跟进resourceOfferSingleTaskSet方法：

private def resourceOfferSingleTaskSet(
      taskSet: TaskSetManager,
      maxLocality: TaskLocality,
      shuffledOffers: Seq[WorkerOffer],
      availableCpus: Array[Int],
      tasks: Seq[ArrayBuffer[TaskDescription]]) : Boolean = {
    var launchedTask = false
    //遍历所有executor
    for (i <- 0 until shuffledOffers.size) {
      val execId = shuffledOffers(i).executorId
      val host = shuffledOffers(i).host
      //若当前executor可用的core数满足一个task所需的core数
      if (availableCpus(i) >= CPUS_PER_TASK) {
        try {
          //获取taskSet哪些task可以在该executor上启动
          for (task <- taskSet.resourceOffer(execId, host, maxLocality)) {
            //将需要在该executor启动的task添加到tasks中
            tasks(i) += task 
            val tid = task.taskId 
            taskIdToTaskSetManager(tid) = taskSet // task -> taskSetManager
            taskIdToExecutorId(tid) = execId // task -> executorId
            executorIdToTaskCount(execId) += 1 //该executor上的task+1
            executorsByHost(host) += execId // host -> executorId
            availableCpus(i) -= CPUS_PER_TASK //该executor上可用core数减去对应task的core数
            assert(availableCpus(i) >= 0)
            launchedTask = true
          }
        } catch {
          case e: TaskNotSerializableException =>
            logError(s"Resource offer failed, task set ${taskSet.name} was not serializable")
            // Do not offer resources for this task, but don't throw an error to allow other
            // task sets to be submitted.
            return launchedTask
        }
      }
    }
    return launchedTask
  }

这个方法主要是遍历所有可用的executor，在core满足一个task所需core的条件下，通过resourceOffer方法获取taskSet能在该executor上启动的task，并添加到tasks中予以返回。下面具体看resourceOffer的实现：

def resourceOffer(
      execId: String,
      host: String,
      maxLocality: TaskLocality.TaskLocality)
    : Option[TaskDescription] =
  {
    if (!isZombie) {
      val curTime = clock.getTimeMillis()

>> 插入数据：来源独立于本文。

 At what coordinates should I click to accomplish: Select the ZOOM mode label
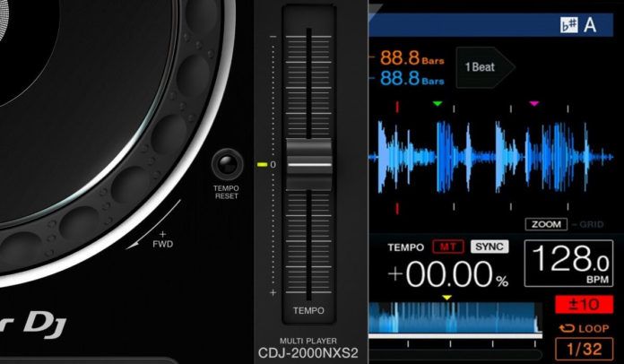[x=546, y=224]
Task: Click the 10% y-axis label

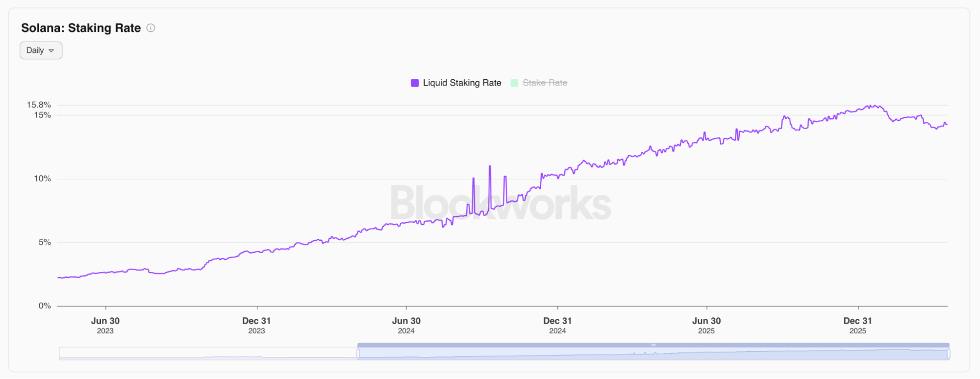Action: click(x=42, y=179)
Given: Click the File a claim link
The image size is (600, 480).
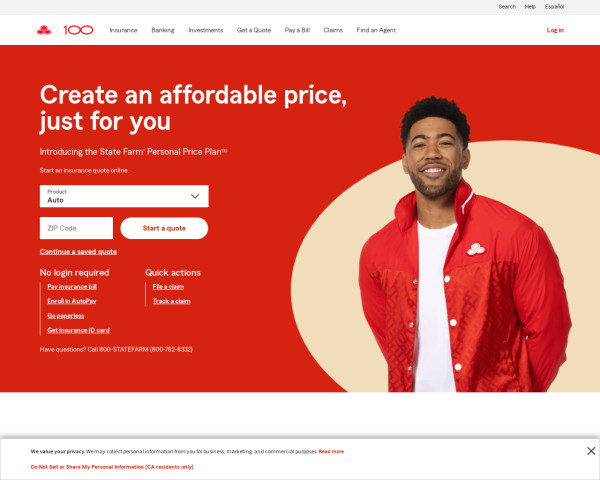Looking at the screenshot, I should pos(168,287).
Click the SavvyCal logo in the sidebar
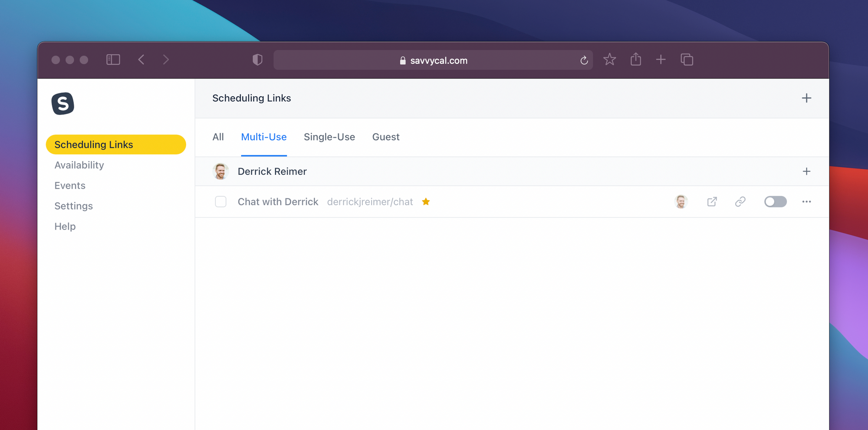 pyautogui.click(x=63, y=104)
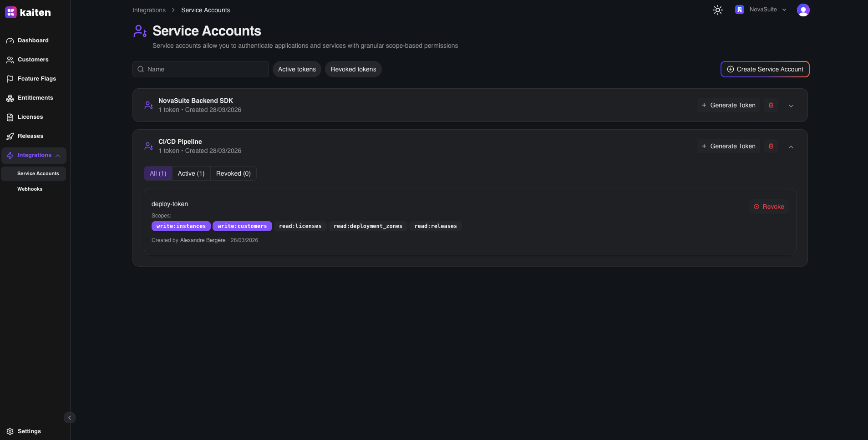Go to Feature Flags in sidebar
This screenshot has height=440, width=868.
click(36, 79)
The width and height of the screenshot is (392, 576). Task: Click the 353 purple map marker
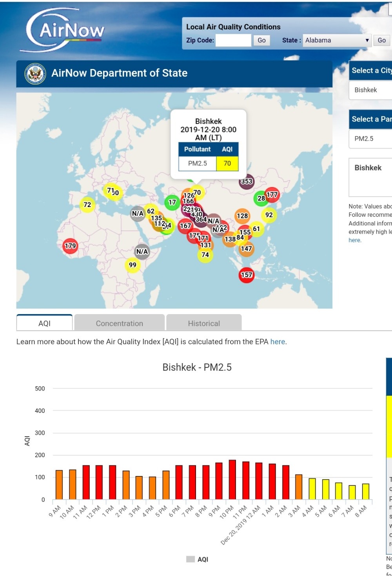[x=247, y=181]
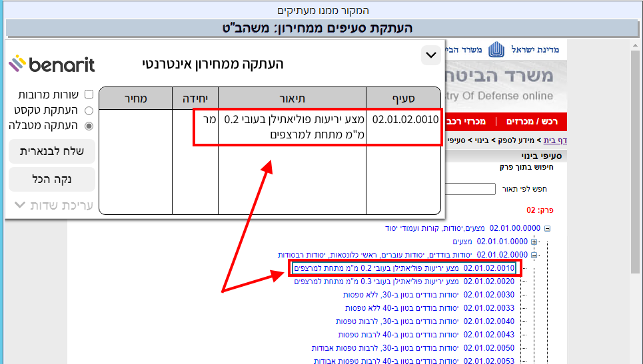This screenshot has width=643, height=364.
Task: Select the העתקת טקסט radio option
Action: click(x=89, y=110)
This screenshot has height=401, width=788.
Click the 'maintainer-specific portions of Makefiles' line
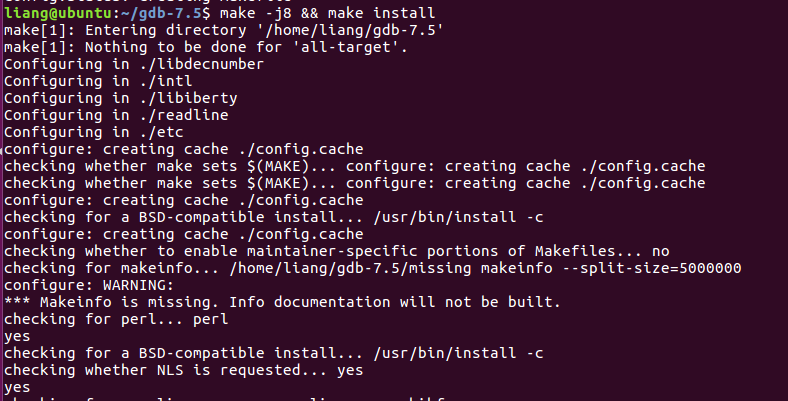[x=337, y=252]
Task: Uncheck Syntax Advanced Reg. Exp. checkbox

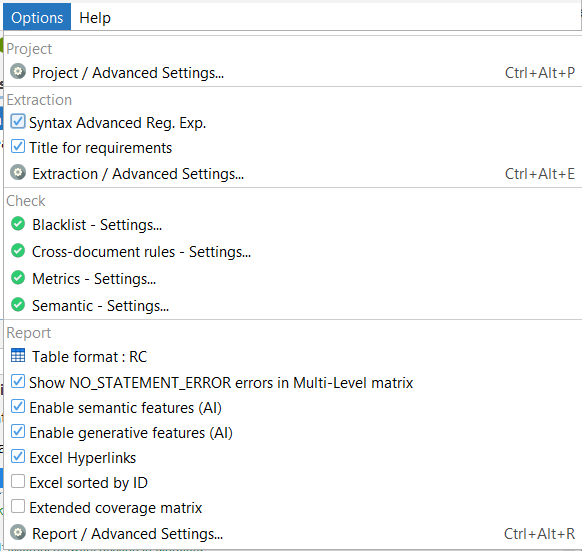Action: [x=18, y=121]
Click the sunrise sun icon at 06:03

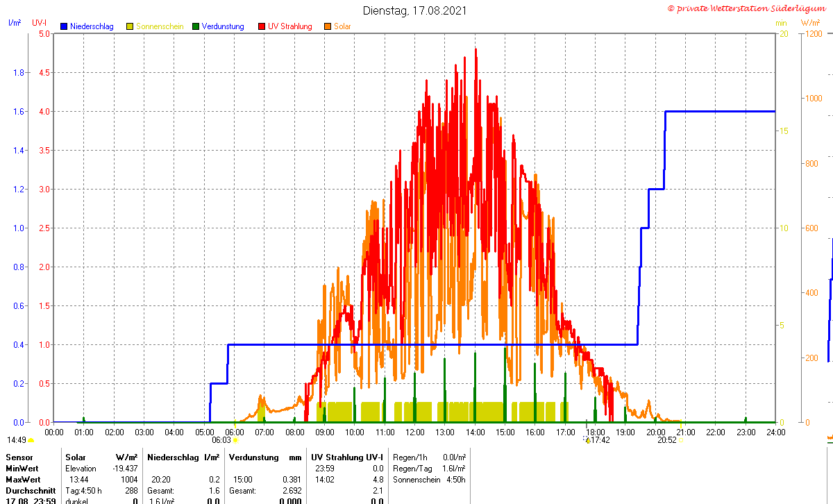[x=235, y=440]
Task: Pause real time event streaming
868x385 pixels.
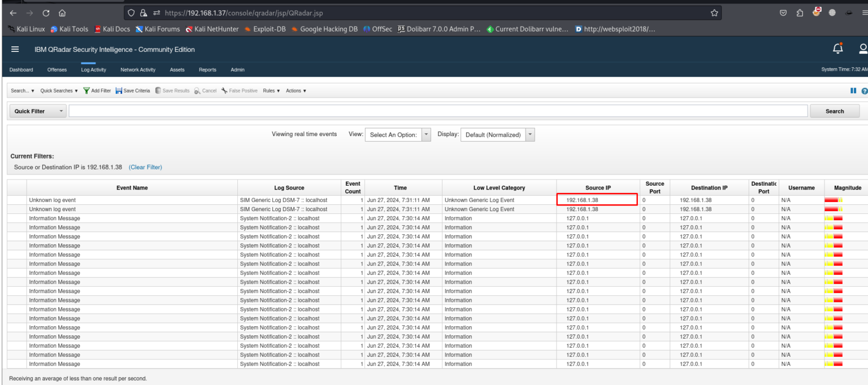Action: point(853,90)

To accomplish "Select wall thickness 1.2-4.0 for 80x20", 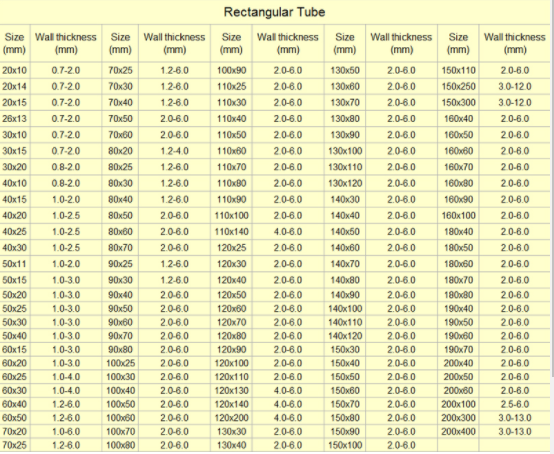I will (x=175, y=151).
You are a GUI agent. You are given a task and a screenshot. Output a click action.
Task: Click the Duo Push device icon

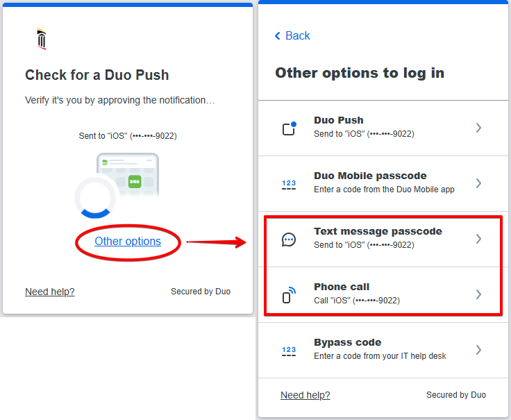pos(289,128)
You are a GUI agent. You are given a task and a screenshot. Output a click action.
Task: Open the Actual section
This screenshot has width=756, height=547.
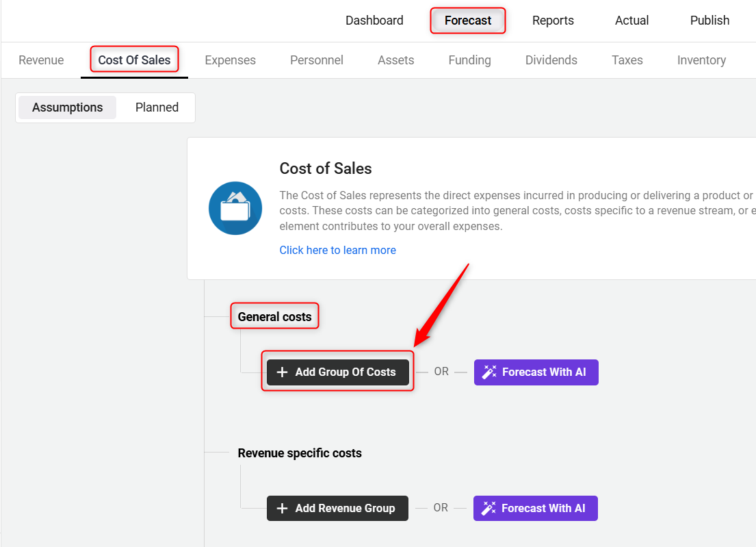tap(631, 21)
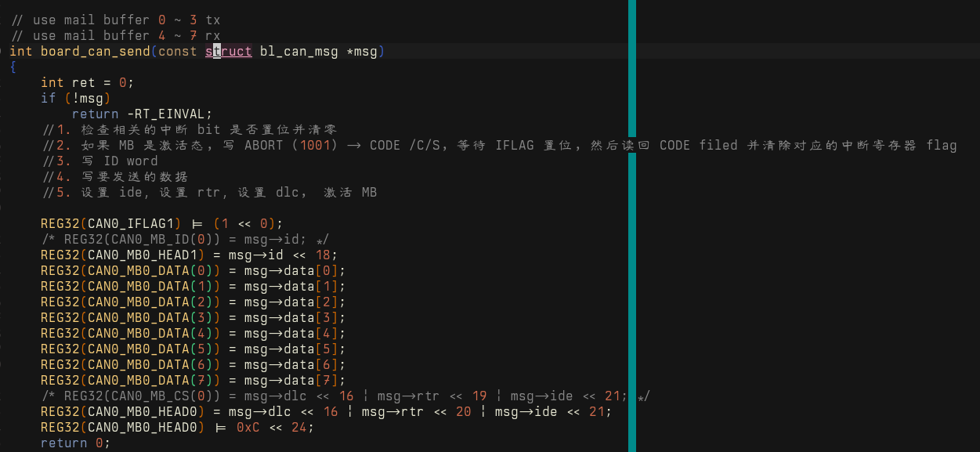Viewport: 980px width, 452px height.
Task: Place cursor on the struct keyword
Action: click(x=229, y=52)
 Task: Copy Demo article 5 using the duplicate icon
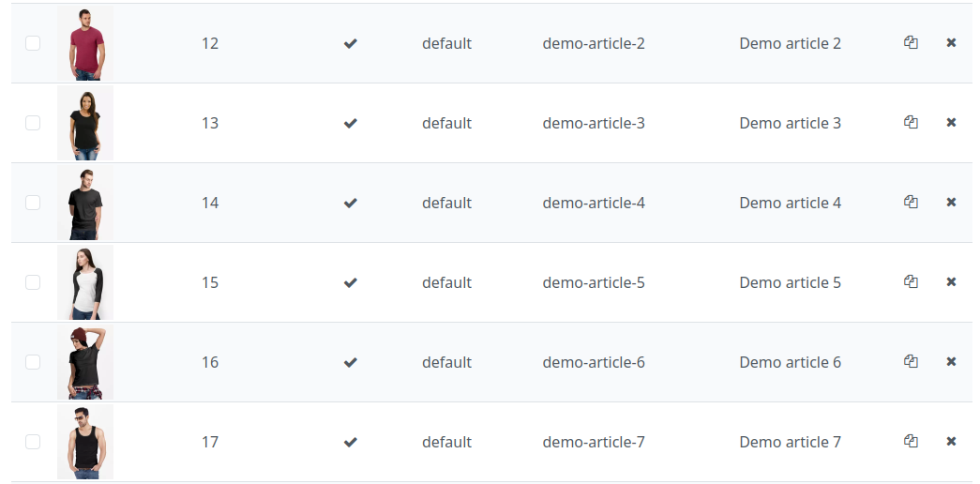coord(911,282)
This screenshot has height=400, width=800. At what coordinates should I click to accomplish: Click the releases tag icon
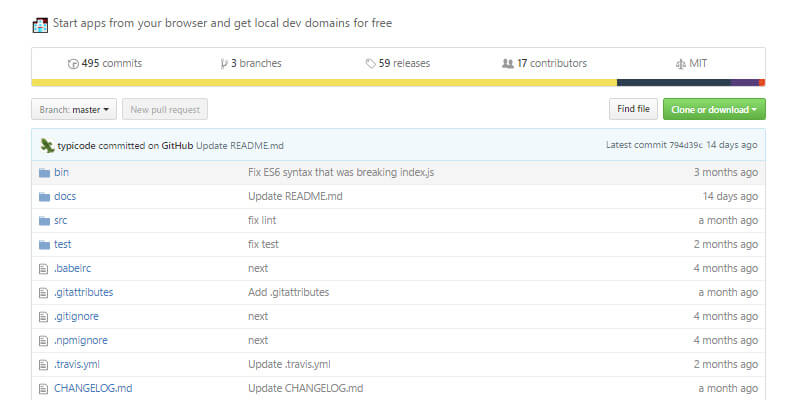pyautogui.click(x=371, y=63)
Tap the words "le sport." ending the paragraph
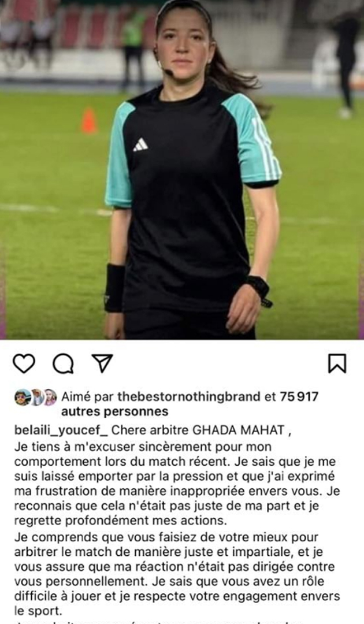Screen dimensions: 364x624 coord(38,611)
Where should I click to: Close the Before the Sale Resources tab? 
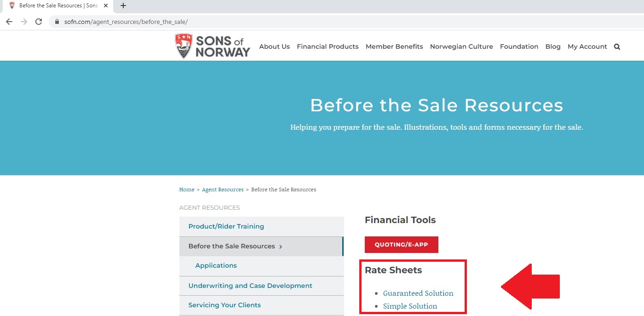coord(106,6)

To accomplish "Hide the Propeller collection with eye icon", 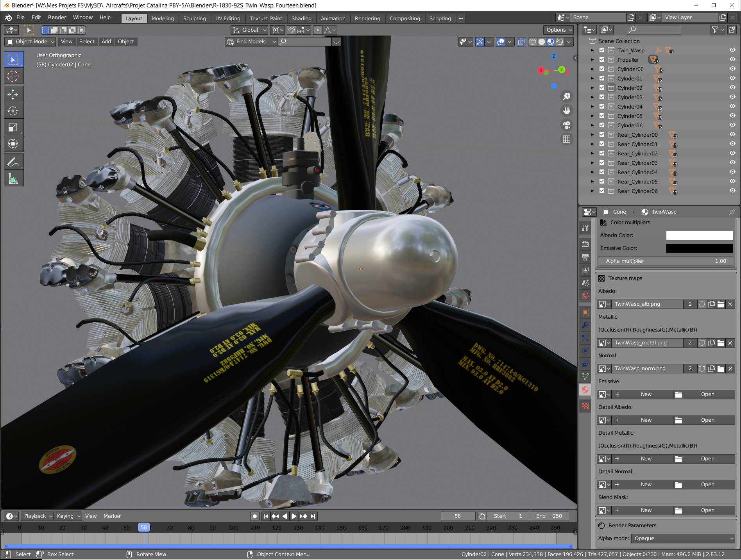I will pyautogui.click(x=732, y=60).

      var allowedLocality = maxLocality

      if (maxLocality != TaskLocality.NO_PREF) {
        allowedLocality = getAllowedLocalityLevel(curTime)
        if (allowedLocality > maxLocality) {
          // We're not allowed to search for farther-away tasks
          allowedLocality = maxLocality
        }
      }

      dequeueTask(execId, host, allowedLocality) match {
        case Some((index, taskLocality, speculative)) =>
          // Found a task; do some bookkeeping and return a task description
          val task = tasks(index)
          val taskId = sched.newTaskId()
          // Do various bookkeeping
          copiesRunning(index) += 1
          val attemptNum = taskAttempts(index).size
          val info = new TaskInfo(taskId, index, attemptNum, curTime,
            execId, host, taskLocality, speculative)
          taskInfos(taskId) = info
          taskAttempts(index) = info :: taskAttempts(index)
          // Update our locality level for delay scheduling
          // NO_PREF will not affect the variables related to delay scheduling
          if (maxLocality != TaskLocality.NO_PREF) {
            currentLocalityIndex = getLocalityIndex(taskLocality)
            lastLaunchTime = curTime
          }
          // Serialize and return the task
          val startTime = clock.getTimeMillis()
          val serializedTask: ByteBuffer = try {
            Task.serializeWithDependencies(task, sched.sc.addedFiles, sched.sc.addedJars, ser)
          } catch {
            // If the task cannot be serialized, then there's no point to re-attempt the task,
            // as it will always fail. So just abort the whole task-set.
            case NonFatal(e) =>
              val msg = s"Failed to serialize task $taskId, not attempting to retry it."
              logError(msg, e)
              abort(s"$msg Exception during serialization: $e")
              throw new TaskNotSerializableException(e)
          }
          if (serializedTask.limit > TaskSetManager.TASK_SIZE_TO_WARN_KB * 1024 &&
              !emittedTaskSizeWarning) {
            emittedTaskSizeWarning = true
            logWarning(s"Stage ${task.stageId} contains a task of very large size " +
              s"(${serializedTask.limit / 1024} KB). The maximum recommended task size is " +
              s"${TaskSetManager.TASK_SIZE_TO_WARN_KB} KB.")
          }
          addRunningTask(taskId)

          // We used to log the time it takes to serialize the task, but task size is already
          // a good proxy to task serialization time.
          // val timeTaken = clock.getTime() - startTime
          val taskName = s"task ${info.id} in stage ${taskSet.id}"
          logInfo(s"Starting $taskName (TID $taskId, $host, partition ${task.partitionId}," +
            s" $taskLocality, ${serializedTask.limit} bytes)")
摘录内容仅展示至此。